Pretty much all the other machines here have dropped something, or opted for cheaper versions in order to push more performance elsewhere, but there's precious little evidence of that in the Vanquish Eclipse.

Core i5-3570K with a decent overclock? Check. Quality graphics card? Check. Copious amounts of RAM? Check. Decent capacity solid state drive? Check. See, everything you could want in a £1,000 gaming machine - it's even all enclosed in the Cooler Master HAF chassis.

There was a time not so long ago when pretty much every gaming PC that came through our labs was housed in one of those. So what's the problem with this machine then? There must be one, right?

Well, no, not really.

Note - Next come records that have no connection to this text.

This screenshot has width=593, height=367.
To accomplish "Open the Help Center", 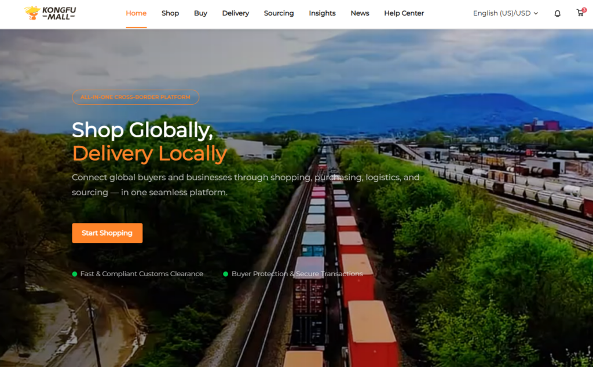I will click(x=404, y=13).
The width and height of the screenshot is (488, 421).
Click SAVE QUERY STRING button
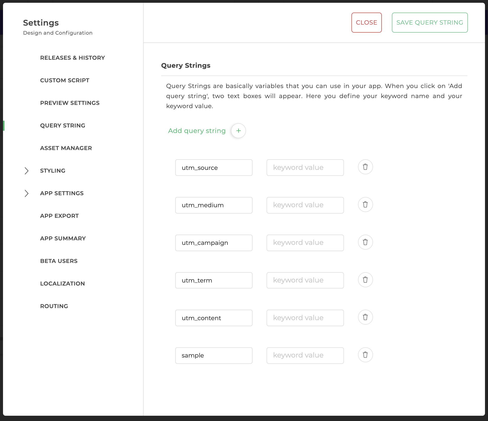[430, 22]
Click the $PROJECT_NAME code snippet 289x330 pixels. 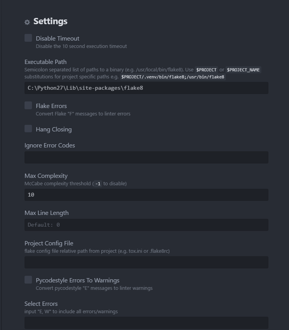[x=243, y=70]
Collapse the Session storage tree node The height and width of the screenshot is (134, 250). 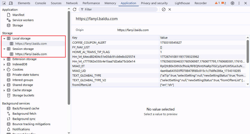coord(4,49)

We're tempted to say that the 16GB of RAM is a little overkill and the Blu-ray drive is almost a complete waste of cash in a home PC that's not sat under a HDTV, but that would mean complaining about things you seem to be getting as extras.

We'd rather have a higher capacity SSD, but we doubt shipping off the extraneous ODD and halving the RAM count would free up enough cash to spend on a 240/256GB solid state drive. It would be churlish to complain, then.

Sisoft says

All that extra memory doesn't translate into more bandwidth, though. The HyperX RAM in the PC Specialist machine comes fairly close to the bottom of the SiSoft Sandra memory bandwidth test.

That said, the differences are slight, and higher capacity is probably of more worth to us users than an extra fraction of a GB/s.

The combination of SSD OS drive and the huge amount of RAM on offer mean that this is a thoroughly responsive machine.

Put the boot in

At 120GB that SSD isn't huge, but you'll get a good few of your favourite games on it. That will make as much difference to your overall experience as the lightning-quick boot time - the second fastest in our test.

The CPU is clocked at a good, solid 4.6GHz, which puts it right up there with the best of the i5 brigade. In terms of straight quad-core processing then, the Vanquish Eclipse is on top of its game.

The choice of the GTX 670 as its graphics processor is an excellent one; though it's only a stock-clocked card it still has some fantastic gaming chops. Once again, it loses out in-game to the speedier HD 7970 and GTX 680, but it can definitely hold its head up high, exceeding 30fps in both DiRT Showdown and Metro 2033 at 1080p top settings.

The Vanquish Eclipse then is one of the brightest rigs we've got in this test. It certainly doesn't sit astride the benchmark tables like some computing goliath, but nor does it have any glaring failings or omissions. It just goes to show what a smart outfit PC Specialist is when comes to specs.